Test results for Hyper-V replication to a secondary site

This article provides the results of performance testing when replicating Hyper-V VMs in System Center Virtual Machine Manager (VMM) clouds, to a secondary datacenter.

Test goals

The goal of testing was to examine how Site Recovery performs during steady state replication.

  • Steady state replication occurs when VMs have completed initial replication, and are synchronizing delta changes.
  • It’s important to measure performance using steady state, because it’s the state in which most VMs remain, unless unexpected outages occur.
  • The test deployment consisted of two on-premises sites, with a VMM server in each site. This test deployment is typical of a head office/branch office deployment, with head office acting as the primary site, and the branch office as the secondary or recovery site.

What we did

Here's what we did in the test pass:

  1. Created VMs using VMM templates.
  2. Started VMs, and captured baseline performance metrics over 12 hours.
  3. Created clouds on the primary and recovery VMM servers.
  4. Configured replication in Site Recovery, including mapping between source and recovery clouds.
  5. Enabled protection for VMs, and allowed them to complete initial replication.
  6. Waited a couple of hours for system stabilization.
  7. Captured performance metrics over 12 hours, where all VMs remained in an expected replication state for those 12 hours.
  8. Measured the delta between the baseline performance metrics, and the replication performance metrics.

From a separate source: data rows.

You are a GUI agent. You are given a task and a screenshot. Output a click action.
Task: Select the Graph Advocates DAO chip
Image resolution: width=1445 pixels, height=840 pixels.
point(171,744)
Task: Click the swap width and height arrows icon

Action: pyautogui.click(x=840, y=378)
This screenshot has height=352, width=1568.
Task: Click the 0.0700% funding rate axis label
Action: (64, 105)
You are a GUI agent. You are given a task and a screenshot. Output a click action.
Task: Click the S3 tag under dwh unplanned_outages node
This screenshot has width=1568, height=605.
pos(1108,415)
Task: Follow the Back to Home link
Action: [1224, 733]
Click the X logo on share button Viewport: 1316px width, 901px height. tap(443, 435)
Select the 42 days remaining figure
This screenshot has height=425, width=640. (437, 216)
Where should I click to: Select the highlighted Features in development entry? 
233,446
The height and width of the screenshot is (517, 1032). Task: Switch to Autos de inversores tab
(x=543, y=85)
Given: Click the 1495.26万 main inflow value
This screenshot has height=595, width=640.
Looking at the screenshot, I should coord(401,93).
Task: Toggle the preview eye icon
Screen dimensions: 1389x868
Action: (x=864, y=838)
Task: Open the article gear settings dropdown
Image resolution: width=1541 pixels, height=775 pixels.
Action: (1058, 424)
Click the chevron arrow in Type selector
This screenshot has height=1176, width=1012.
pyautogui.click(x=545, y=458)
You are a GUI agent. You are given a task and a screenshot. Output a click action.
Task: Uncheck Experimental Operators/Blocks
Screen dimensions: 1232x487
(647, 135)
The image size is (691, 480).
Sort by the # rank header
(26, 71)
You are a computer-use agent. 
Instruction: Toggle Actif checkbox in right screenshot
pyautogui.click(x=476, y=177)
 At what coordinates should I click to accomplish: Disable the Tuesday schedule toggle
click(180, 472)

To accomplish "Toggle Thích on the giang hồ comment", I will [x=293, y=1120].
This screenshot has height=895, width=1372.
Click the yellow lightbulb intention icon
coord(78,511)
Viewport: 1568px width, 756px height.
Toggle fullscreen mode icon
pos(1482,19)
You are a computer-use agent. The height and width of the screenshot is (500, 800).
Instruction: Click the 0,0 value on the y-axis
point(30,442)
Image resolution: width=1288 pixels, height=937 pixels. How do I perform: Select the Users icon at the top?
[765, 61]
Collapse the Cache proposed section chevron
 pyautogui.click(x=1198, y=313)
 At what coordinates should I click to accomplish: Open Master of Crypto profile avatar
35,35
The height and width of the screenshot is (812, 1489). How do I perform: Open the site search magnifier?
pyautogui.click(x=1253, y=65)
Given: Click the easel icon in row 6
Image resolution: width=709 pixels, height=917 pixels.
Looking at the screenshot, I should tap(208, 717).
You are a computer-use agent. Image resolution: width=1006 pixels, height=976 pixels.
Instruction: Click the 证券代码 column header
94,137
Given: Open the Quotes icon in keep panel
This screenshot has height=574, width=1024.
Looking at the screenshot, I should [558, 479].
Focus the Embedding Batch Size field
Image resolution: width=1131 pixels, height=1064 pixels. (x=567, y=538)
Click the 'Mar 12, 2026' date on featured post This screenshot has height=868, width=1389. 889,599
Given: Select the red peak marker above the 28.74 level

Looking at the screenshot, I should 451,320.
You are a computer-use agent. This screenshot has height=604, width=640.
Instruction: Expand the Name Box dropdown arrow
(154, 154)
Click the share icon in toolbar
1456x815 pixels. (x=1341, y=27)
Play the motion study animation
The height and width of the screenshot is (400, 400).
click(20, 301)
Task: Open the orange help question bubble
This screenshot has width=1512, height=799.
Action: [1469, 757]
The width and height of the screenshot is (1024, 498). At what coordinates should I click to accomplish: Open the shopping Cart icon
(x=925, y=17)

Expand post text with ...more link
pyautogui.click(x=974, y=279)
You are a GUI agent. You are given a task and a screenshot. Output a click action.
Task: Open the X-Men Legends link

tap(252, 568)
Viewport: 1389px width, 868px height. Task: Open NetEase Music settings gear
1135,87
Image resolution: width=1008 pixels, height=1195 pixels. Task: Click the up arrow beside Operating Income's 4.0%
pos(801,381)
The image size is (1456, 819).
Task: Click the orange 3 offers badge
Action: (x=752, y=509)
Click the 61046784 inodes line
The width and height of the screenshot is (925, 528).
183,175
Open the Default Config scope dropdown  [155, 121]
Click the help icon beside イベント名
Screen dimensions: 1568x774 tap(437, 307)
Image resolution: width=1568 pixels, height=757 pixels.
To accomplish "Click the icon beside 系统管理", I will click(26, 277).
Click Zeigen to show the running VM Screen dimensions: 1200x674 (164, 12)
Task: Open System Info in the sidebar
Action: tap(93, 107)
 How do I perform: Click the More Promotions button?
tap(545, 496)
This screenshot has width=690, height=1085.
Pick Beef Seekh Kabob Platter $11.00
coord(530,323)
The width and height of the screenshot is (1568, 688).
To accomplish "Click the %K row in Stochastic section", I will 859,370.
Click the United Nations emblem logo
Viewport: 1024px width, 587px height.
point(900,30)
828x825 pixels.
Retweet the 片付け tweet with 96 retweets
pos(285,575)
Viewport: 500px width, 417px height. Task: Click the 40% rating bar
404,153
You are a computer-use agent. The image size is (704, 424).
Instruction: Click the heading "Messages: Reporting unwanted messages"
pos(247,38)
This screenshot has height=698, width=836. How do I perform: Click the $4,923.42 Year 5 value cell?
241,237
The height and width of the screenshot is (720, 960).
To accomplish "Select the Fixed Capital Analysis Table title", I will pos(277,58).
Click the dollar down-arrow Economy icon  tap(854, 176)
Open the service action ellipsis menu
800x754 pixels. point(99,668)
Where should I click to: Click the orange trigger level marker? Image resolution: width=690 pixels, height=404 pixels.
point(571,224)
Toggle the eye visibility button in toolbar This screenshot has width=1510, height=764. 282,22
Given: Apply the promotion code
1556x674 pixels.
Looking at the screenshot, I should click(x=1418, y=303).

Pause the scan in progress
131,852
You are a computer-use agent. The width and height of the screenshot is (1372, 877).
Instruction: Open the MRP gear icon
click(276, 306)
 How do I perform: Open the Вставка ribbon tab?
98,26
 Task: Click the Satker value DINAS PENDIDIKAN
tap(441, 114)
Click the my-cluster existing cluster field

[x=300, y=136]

Primary server performance

  • Hyper-V Replica (used by Site Recovery) asynchronously tracks changes to a log file, with minimum storage overhead on the primary server.

  • Hyper-V Replica utilizes self-maintained memory cache to minimize IOPS overhead for tracking. It stores writes to the VHDX in memory, and flushes them into the log file before the time that the log is sent to the recovery site. A disk flush also happens if the writes hit a predetermined limit.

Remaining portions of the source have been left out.